Referring now to FIG. 2, the various preassembled frame components of chair 10 which can be rapidly and rigidly assembled in a relatively easy and efficient manner are illustrated. As presently preferred, all of the frame components are individually fabricated or subassembled to include the requisite brackets and springs. Subsequently, these preassembled frame components are modularly assembled into unibody chair frame 12 in which actuation mechanism 16 is integrated therein. After chair 10 is completely assembled, the padding and upholstery are applied thereto.
The individual components of chair frame 12 illustrated in FIG. 2 are substantially similar in function and structure to the motion chairs illustrated and disclosed in U.S. Pat. No. 5,222,286 (modular reclining/tilt chair); U.S. Pat. No. 5,570,927 (modular wall proximity reclining chair); U.S. application Ser. No. 08/729,551, filed Oct. 11, 1996 (modular wall proximity reclining chair); and U.S. application Ser. No. 08/872,540, filed Jun. 10, 1997 (glider chair) which are commonly owned by the assignee of the present invention and the disclosure of which are expressly incorporated by reference herein. Accordingly, only those aspects of chair frame 12 which particularly relate to the present invention will be described in detail herein.
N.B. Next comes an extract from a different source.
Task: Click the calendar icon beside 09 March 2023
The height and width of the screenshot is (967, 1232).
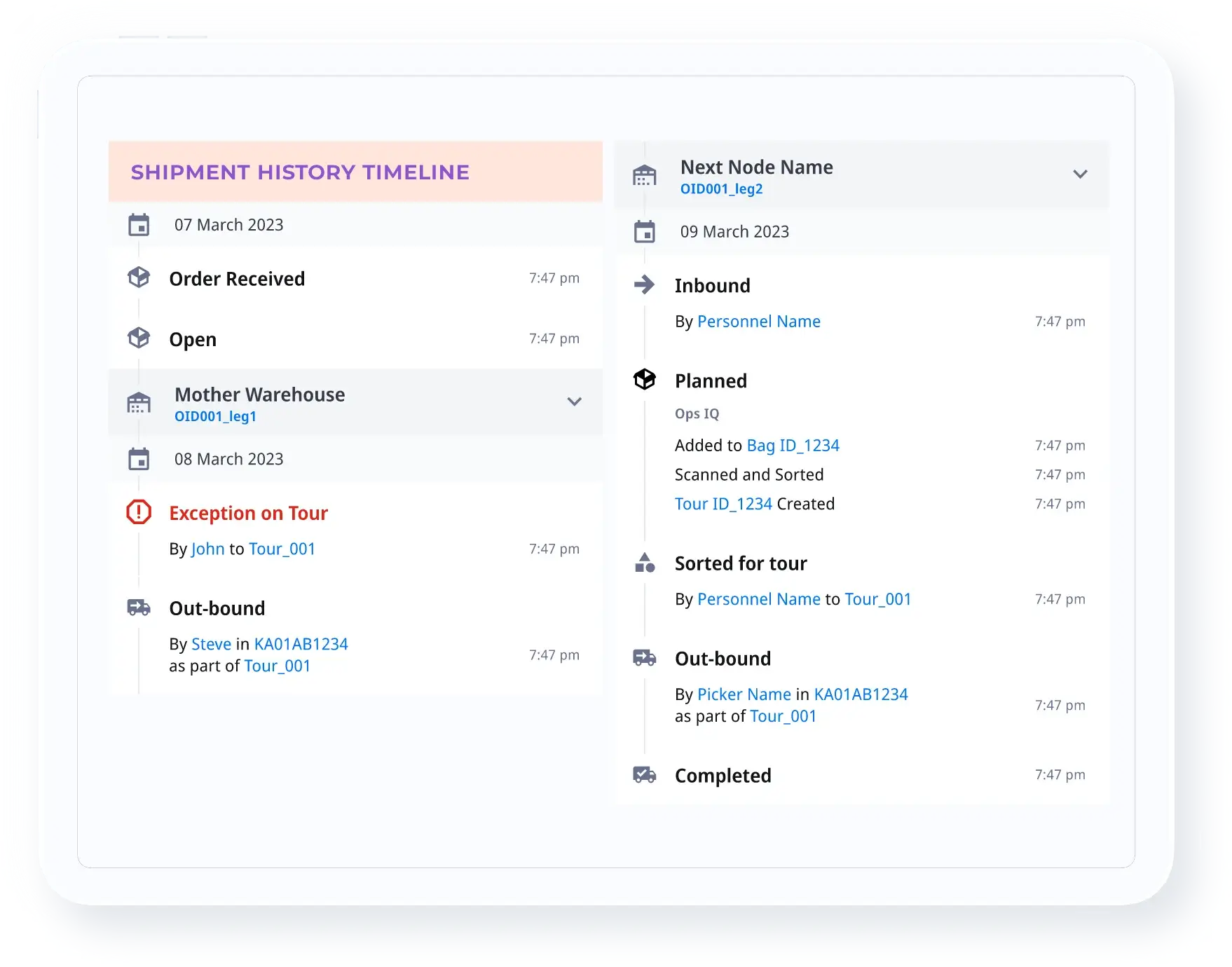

It should be understood that a more detailed description of the components of the chair frame and its method of assembly not described herein can be found in the above-identified patents and applications which have been incorporated by reference herein.
With reference now to FIG. 2, chair frame 12 includes left and right side frames 28 interconnected at a rear edge by rear cross member 30 and interconnected at a front edge by front cross member 32 to define a rigid "unibody" chair frame. Actuation mechanism 16 is preassembled to include drive rod 34 and front support shaft 36, both of which are spatially oriented to be precisely located and suspended between left and right side frames 28. Actuation mechanism further includes a pair of laterally-spaced rear drive rod supports 150 and a pair of laterally-spaced front drive rod supports 152. Rear drive shaft supports 150 have a forward end journally supported on drive rod 34 and a rearward end secured to a lower flange of rear cross member 30 via a suitable fastener. Similarly, front drive shaft supports 152 have a rearward end journally supported on drive rod 34 extends forwardly to engage front support shaft 36 and is secured to front cross member 32 at a forward end via a suitable fastener. Actuation mechanism 16 is shown to support leg rest assembly 20 thereon. More specifically, leg rest assembly 20 includes left and right pantograph linkages 38 which are operably associated with drive rod 34 and front support shaft 36 for retracting and extending leg rest board 40 in response to rotation of drive rod 34. Seat assembly 26 which includes seat 42 and seat back 44 is located between and supported for reclining movement on side frames 28 by swing link mechanism 24 which includes rear swing linkage 146 and front seat support bracket 94 having lost motion slot 96 formed therein for receiving front support shaft 36.
Power base assembly 14 and linear drive mechanism 18 are best illustrated in FIG. 3. Many of the individual components of power base assembly 14 and linear drive mechanism 18 are substantially similar in function and structure to the lift base assembly and linear drive mechanism illustrated and disclosed in U.S. Pat. No. 5,730,494 entitled "Linear Actuation Drive Mechanism For Power-Assisted Chairs" which is commonly owned by the assignee of the present invention and the disclosure of which is expressly incorporated by reference herein. Accordingly, only those aspects of power base assembly 14 and linear drive mechanism 18 which particularly relate to the present invention will be described in detail herein. It should be understood that a more detailed description of the components of power base assembly 14 and linear drive mechanism 18, their interconnection and their operation can be found in the above-identified United States patent which has been incorporated by reference herein.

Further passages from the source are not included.